La scelta di Andrea Pirlo come prossimo ct dell’Italia rischia di diventare un caso diplomatico. Nelle ultime ore sta crescendo, sui social e non solo, il malumore nei confronti dell’ex centrocampista della Juventus, sul quale è ricaduta a sorpresa la scelta di Maldini e Leonardo per guidare la Nazionale. Il motivo? Dall’ottobre 2025, il tecnico bresciano è diventato testimonial di Fonbet, il principale marchio di scommesse sportive russo. Un accordo che all’epoca lo stesso bookmaker di Mosca aveva salutato con parole di entusiasmo, visto che aveva dimostrato quanto fosse possibile coinvolgere un volto noto del calcio internazionale anche con l’isolamento della Russia per l’invasione in Ucraina.

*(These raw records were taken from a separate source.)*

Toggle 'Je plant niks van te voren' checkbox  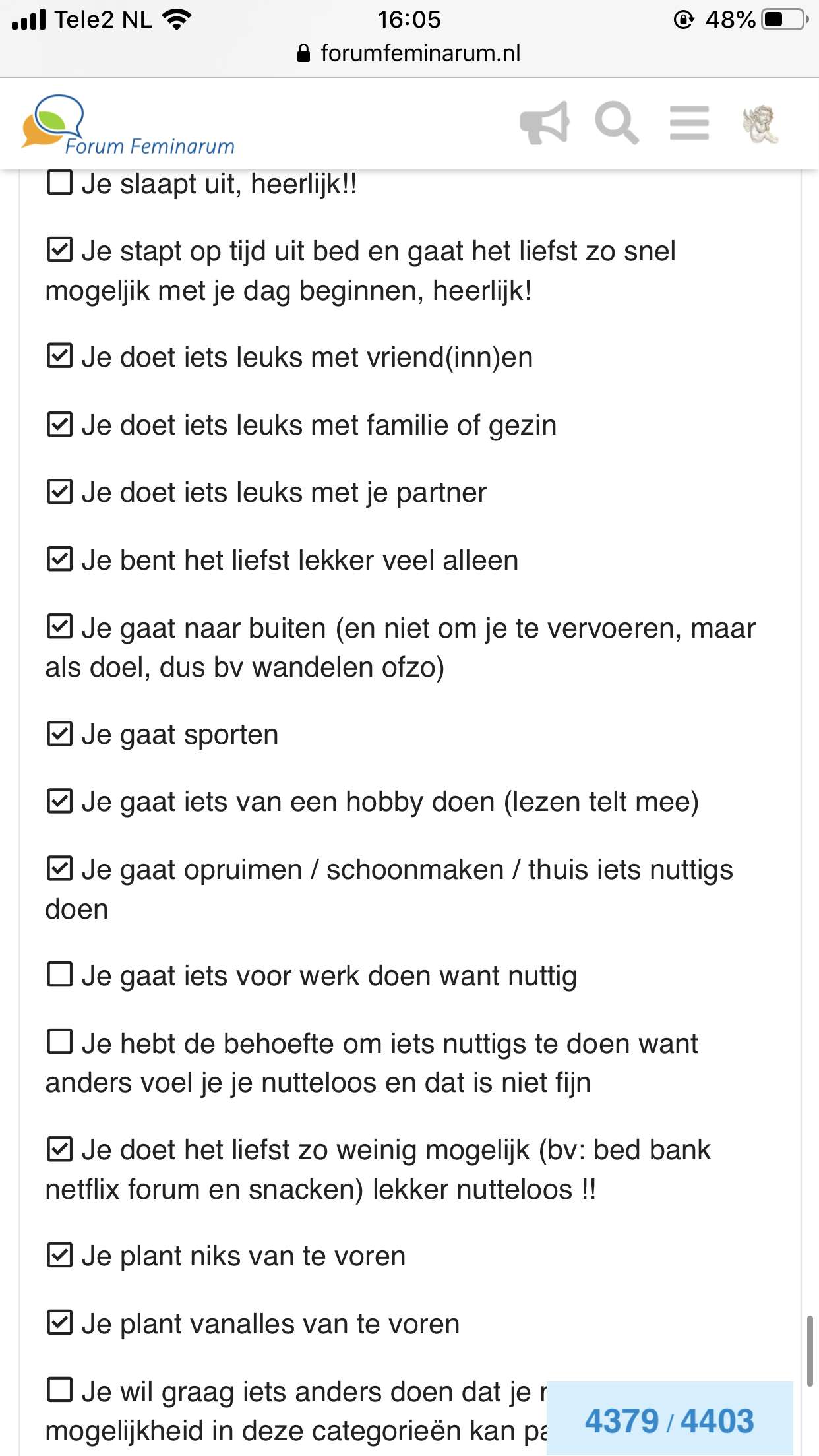(x=59, y=1256)
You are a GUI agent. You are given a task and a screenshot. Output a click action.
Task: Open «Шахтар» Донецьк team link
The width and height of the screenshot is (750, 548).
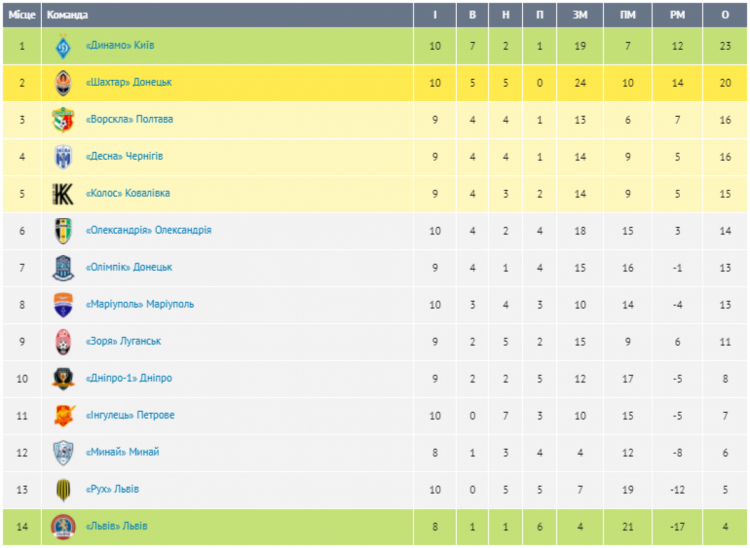tap(129, 82)
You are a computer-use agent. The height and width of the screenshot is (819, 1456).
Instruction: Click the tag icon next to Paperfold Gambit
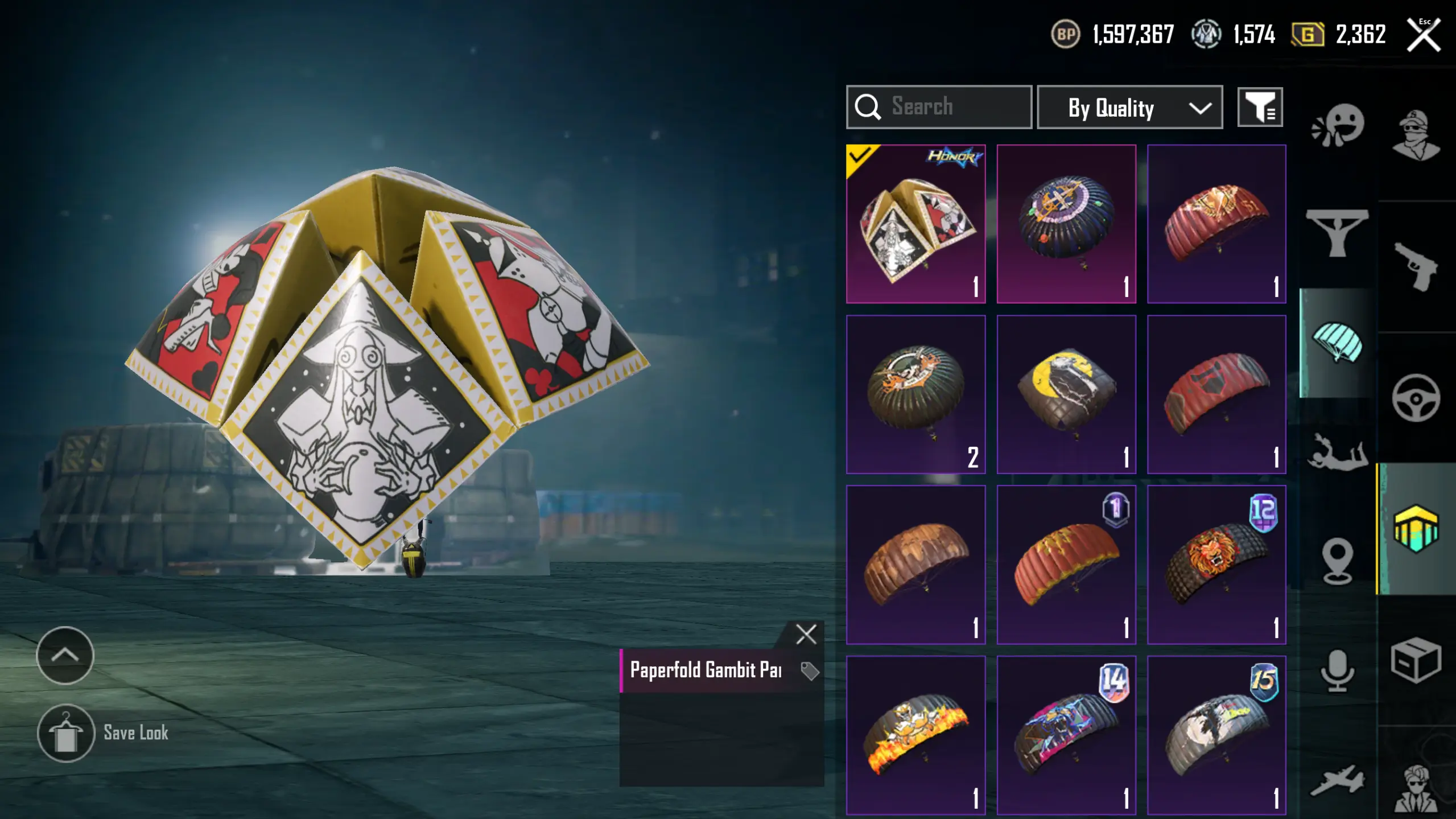[x=810, y=671]
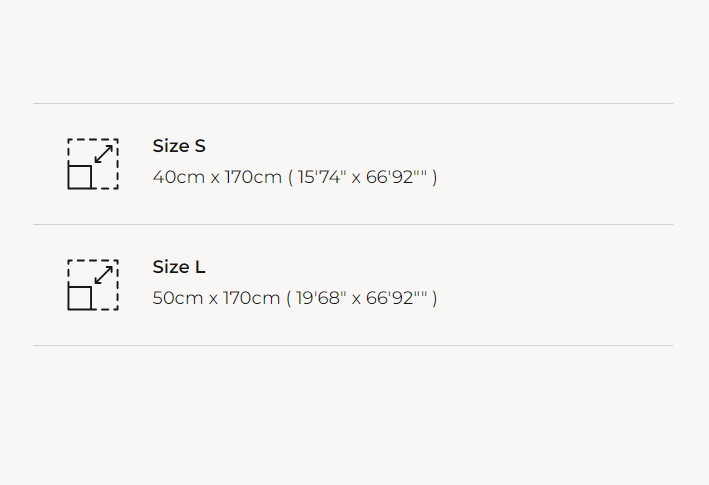This screenshot has height=485, width=709.
Task: Click the 19'68" inch measurement
Action: (x=322, y=299)
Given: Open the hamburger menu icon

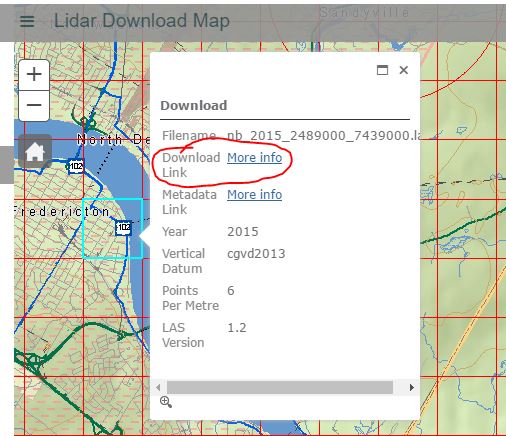Looking at the screenshot, I should tap(27, 21).
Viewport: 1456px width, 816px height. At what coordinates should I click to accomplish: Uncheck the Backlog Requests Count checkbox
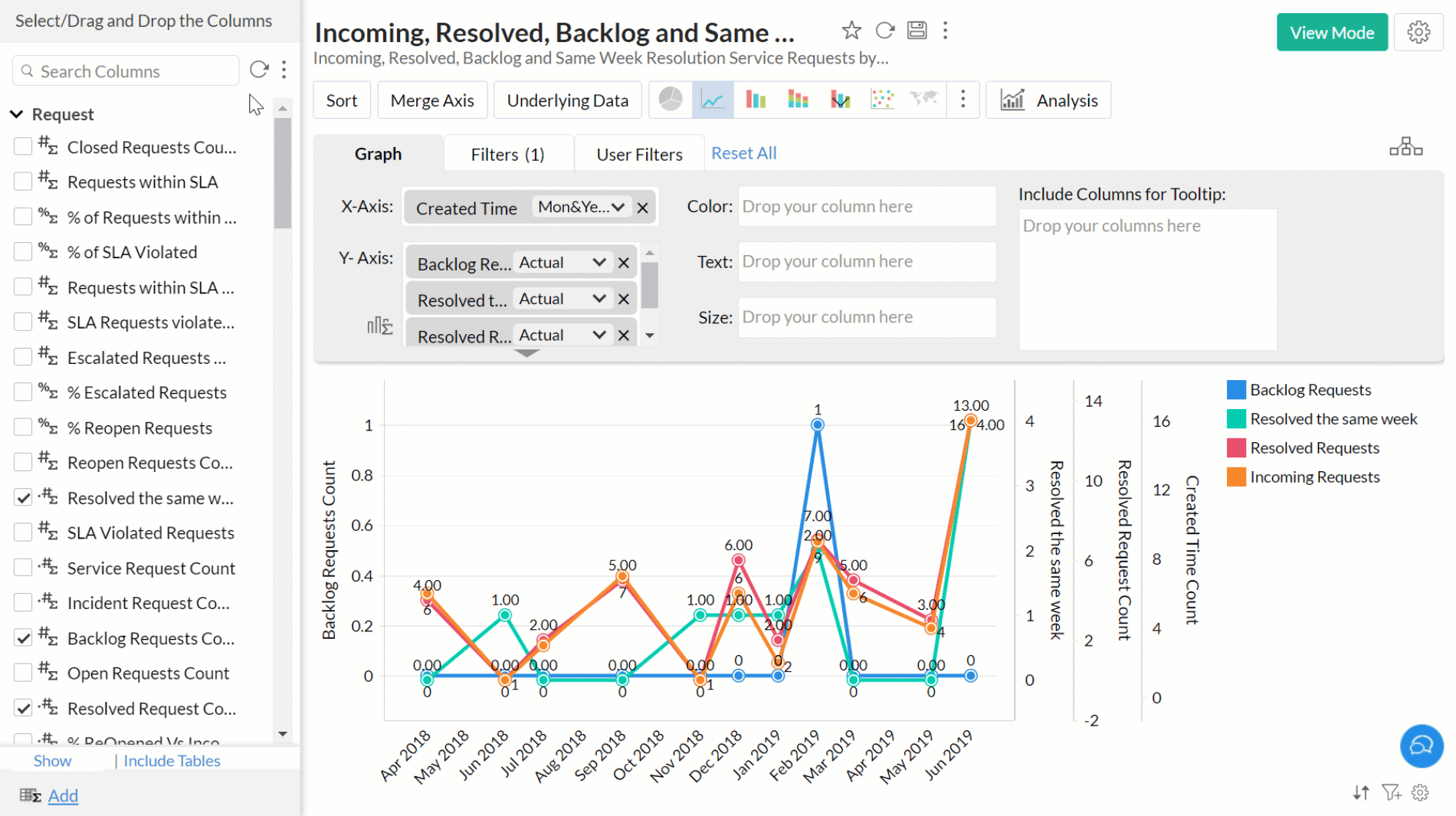tap(23, 638)
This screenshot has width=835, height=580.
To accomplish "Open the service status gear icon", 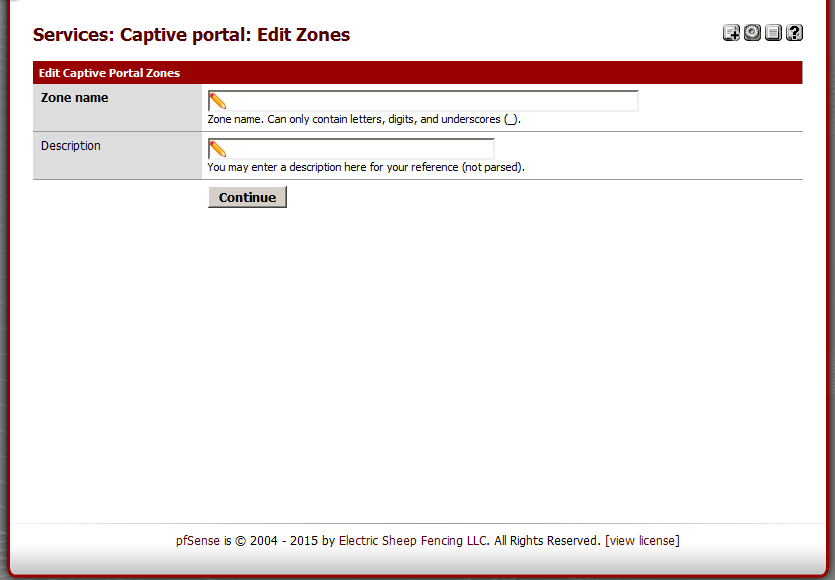I will pos(752,33).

Ma non solo. I legami tra Pirlo e la Russia sono di fatto ancora più stretti. A maggio scorso il campione di Germania 2006 si era poi presentato allo stadio Luzhniki per il “Giorno del calcio”, evento organizzato proprio da Fonbet, dove aveva firmato autografi insieme ad altri protagonisti del calcio russo come Dzyuba. Il caso aveva voluto che quello stesso giorno, Vladimir Putin ordinasse uno degli attacchi più pesanti lanciati dalla Russia sull’Ucraina. Una circostanza, che non era passata inosservata al punto di provocare il duro intervento sui social di Vladyslav Heraskevych, skeletonista ucraino già protagonista agli ultimi Giochi invernali di Milano Cortina per un casco commemorativo dedicato agli atleti ucraini uccisi in guerra, gesto che gli è costato la squalifica dal Cio. L’atleta scrisse su X: “Oggi è stato uno degli attacchi russi più grandi, durante il quale sono stati lanciati 600 droni e 90 missili contro l’Ucraina. E oggi la leggenda del calcio italiano Andrea Pirlo è stato avvistato a Mosca accanto al calciatore russo Dzyuba, che sostiene apertamente la politica del Cremlino e l’uccisione di ucraini. È triste vedere le leggende dell’infanzia trasformarsi in falliti morali per i quali nulla è più prezioso dei rubli russi. Vergogna”.
Intanto il caso ha già varcato i confini della politica. È il deputato di +Europa Benedetto Della Vedova ad accendere il dibattito nei confronti del quasi Ct azzurro: “Non si possono che fare gli auguri più sentiti a Pirlo e alla nazionale italiana di calcio. Con un “ma” – scrive su X – Pirlo pochi mesi fa ha fatto una scelta per me incomprensibile e sbagliata, quella di diventare ambasciatore nel mondo di Fonbet, prima agenzia di scommesse in Russia”. La polemica però sembra destinata a spegnersi presto nell’esatto momento in cui Pirlo sarà nominato ct. Innanzitutto perché il nuovo ruolo gli impedirebbe di essere sotto contratto con una società di scommesse ma soprattutto perché il suo ruolo di global ambassador del brand è strettamente legato al fatto di sedere sulla panchina dello United Fc, club degli Emirati Arabi il cui presidente, Sergey Lomakin, ha notevoli interessi nel bookmaker russo.